Welcome, Mr Sandman!

I’ve noticed a delightful shift in my nightly routine, where the sandman seems to work overtime, lulling me into a peaceful sleep that graciously extends for a comforting 9-10 hours. It’s as if my body has decided to embrace a luxurious journey into dreamland, allowing me to wake up feeling refreshed and ready to conquer the day with newfound energy. You would think, but no! I will wake up only to discover that maybe that wasn’t enough after all, as the demands of life often feel like you need a superhero-level resilience that even a good night’s sleep can’t entirely satisfy.

Mood, Motivation, and the Thrill of Starting New Tasks

Winter blues, or as I like to call it, “Seasonal Affective Disorder,” takes its toll on motivation. Initiating anything new becomes a heroic effort, with productivity levels comparable to a snail’s pace. Feeling bad about the decreased productivity, I must admit that the snail still might be winning.
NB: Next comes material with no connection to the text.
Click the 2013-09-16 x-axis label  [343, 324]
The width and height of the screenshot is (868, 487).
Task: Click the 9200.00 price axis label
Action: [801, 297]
How about some surprise inspiration?

Last November I met a good friend for a long time. She looked amazing and was filled with energy. I guess she is not the hibernating type. We talked, and at some point, I asked about her career goals and the goal of her passion, running. In a very non-Finnish way, she had both of the answers ready and without hesitation, she stated those as they were the most obvious things in the world. What a woman and what an inspiration! 

Run Forest, Run!

Looking at myself, I don’t see a passionate runner, but I have been running that much that I have had runners high and the endorphin rush that you get after a good run. It’s so different from going to the gym, so I thought, let’s try it. I uploaded my Garmin running program, and where I might have skipped a gym session or two, I have not skipped a single running exercise in 13 weeks.

Was it easy? No way! Would I try this approach again? Thinking about it seriously. Anything that could help deal with my Seasonal Affective Disorder is welcomed.

Snap out of it or move closer to the equator.

So, here I am, reluctantly emerging from my winter cave as the solar panels on our roofs decide it’s time to pull their weight. Dark winter time might be the arch-nemesis of productivity, but once more, I somehow survived. After all, just as the sun reluctantly peeks out from its winter hideout, I’m emerging while singing with Elton John’s “I’m Still Standing,” and ready to tackle my winter productivity levels and motivational lows with my dark and oh-so-sarcastic charm… and maybe this time with some running.